Here in Colorado, members of that Olympian age group – between 19 and 34 - are more likely to be uninsured (24.9 percent in 2013) than members of any other age group. Can we conclude that they feel so invincible they don’t think they need health insurance?
Results from the 2013 Colorado Access Survey suggest this may not be the whole story.
While feelings of invincibility may be a motivator for not having insurance among this age group, cost was the most commonly cited reason. About one third (33.6 percent) of uninsured 19- to 34-year-olds cited not needing insurance as the reason for lacking coverage, but about double that percentage (73.0 percent) reported that high cost was the reason.
Additionally, 30.7 percent of young adults reported they were uninsured because the person in their family who had health insurance lost their job or changed employers. Nearly one of five (18.0 percent) reported not knowing how to get health insurance.

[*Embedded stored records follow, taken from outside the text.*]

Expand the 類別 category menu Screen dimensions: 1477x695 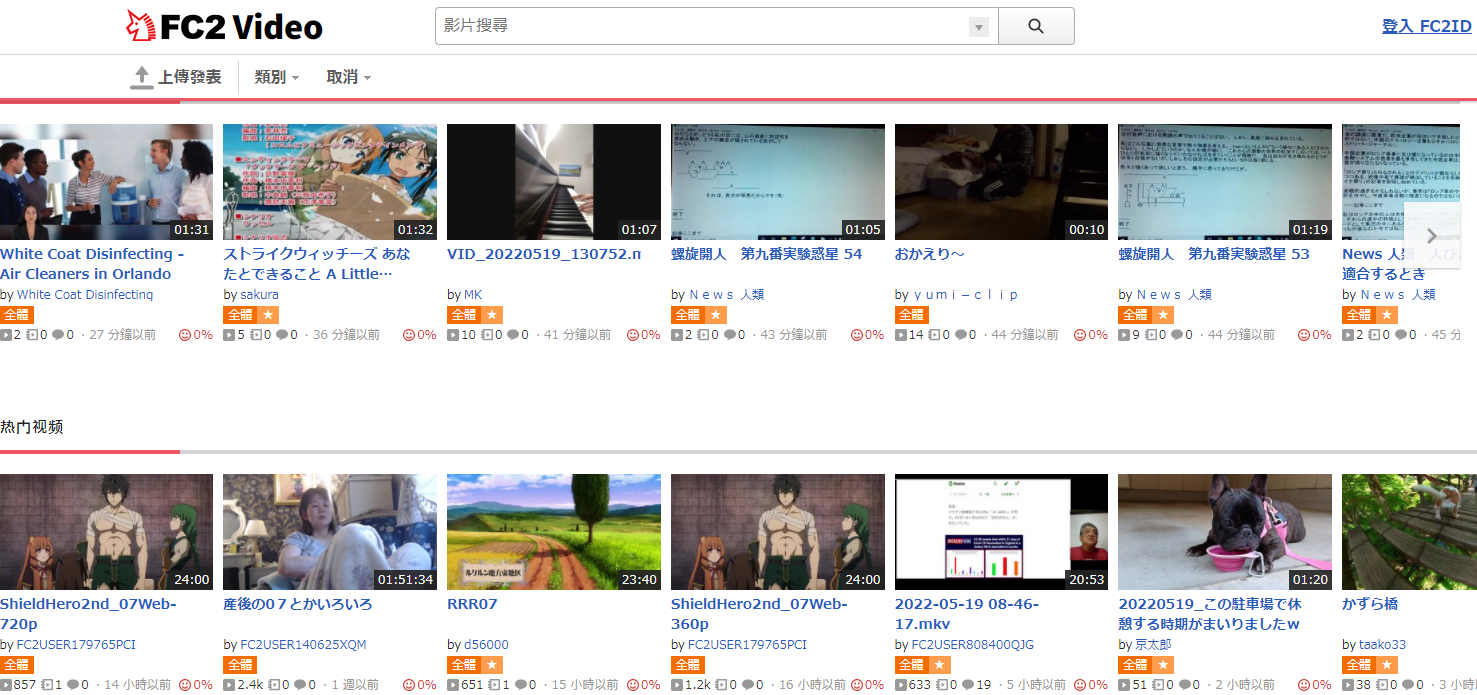[x=276, y=77]
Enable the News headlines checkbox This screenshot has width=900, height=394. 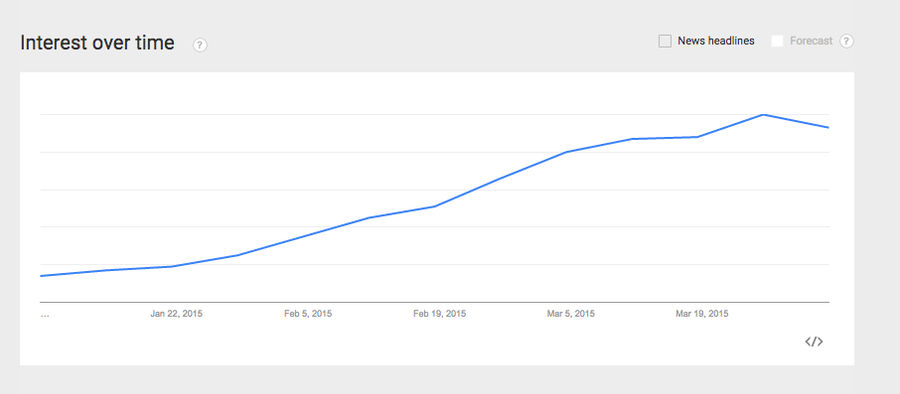(x=665, y=41)
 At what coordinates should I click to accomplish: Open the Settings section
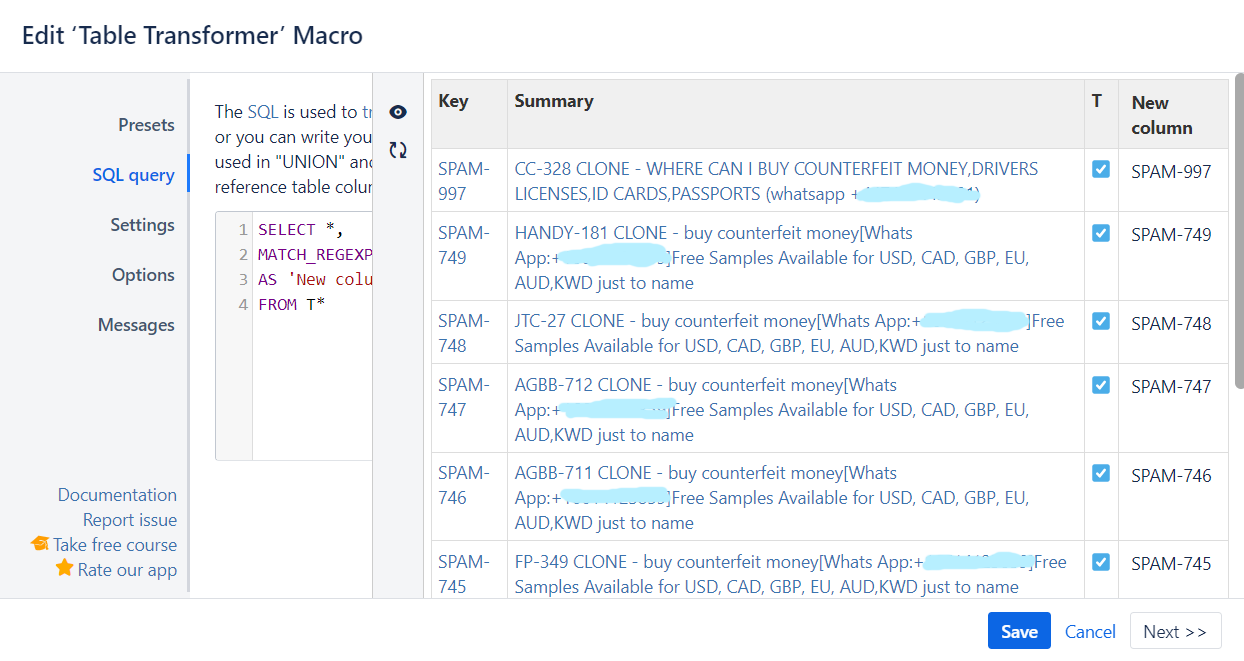click(x=142, y=225)
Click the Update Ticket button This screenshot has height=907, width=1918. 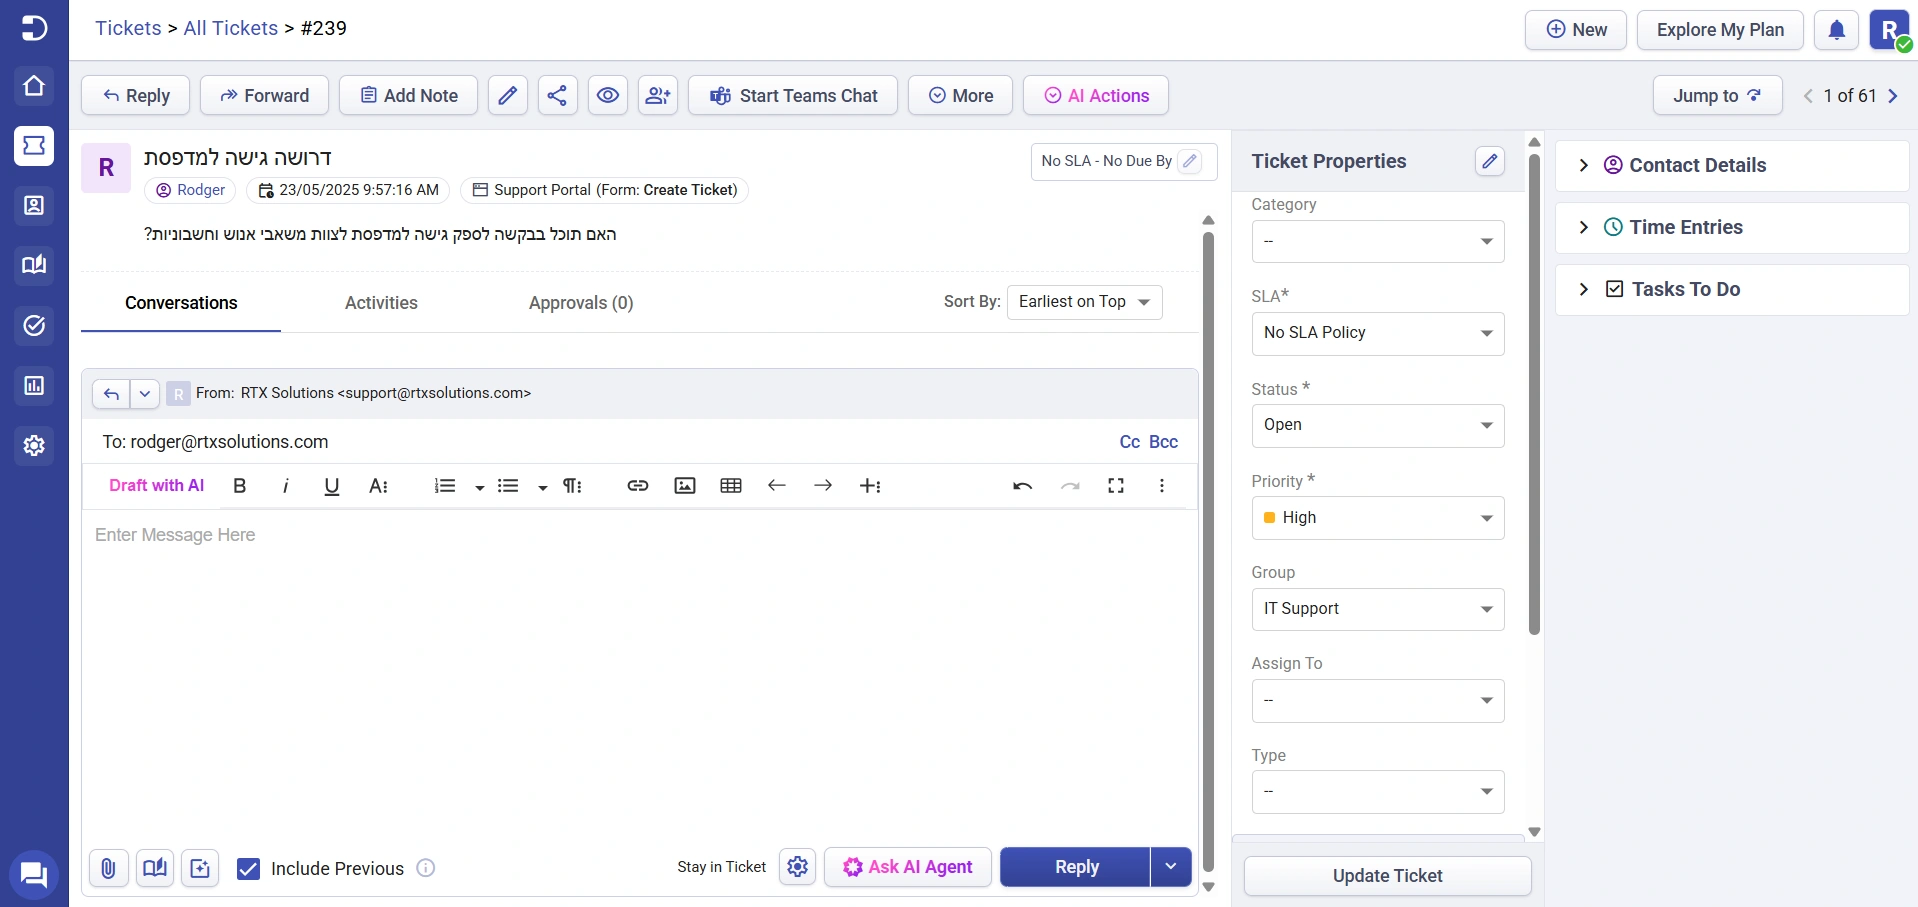point(1387,876)
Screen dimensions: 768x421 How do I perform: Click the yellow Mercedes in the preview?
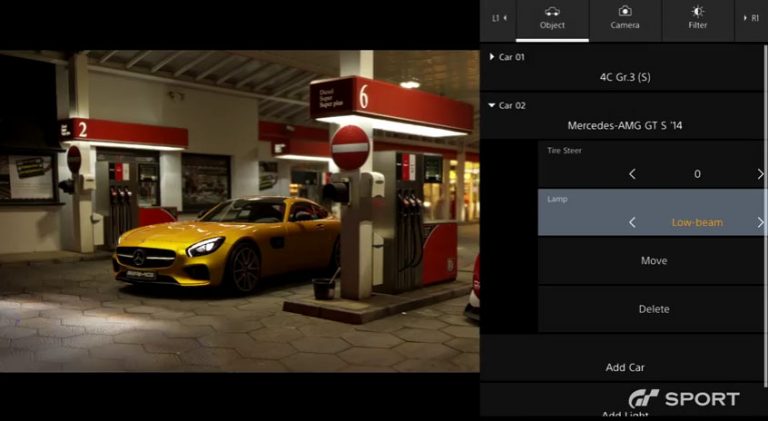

Much attention has been given to this age group since the enactment of the Affordable Care Act. These younger and healthier adults diversify the risk pool for insurers and offset some costs of insuring the chronically ill. Many argue that a failure to enroll young adults will result in a failure of the system. A report from the New York Times last week revealed that 25 percent of those who have selected a private plan are between the ages of 18 and 34. In Colorado, nearly one of four (23 percent) of those who have selected a private plan are in this age group.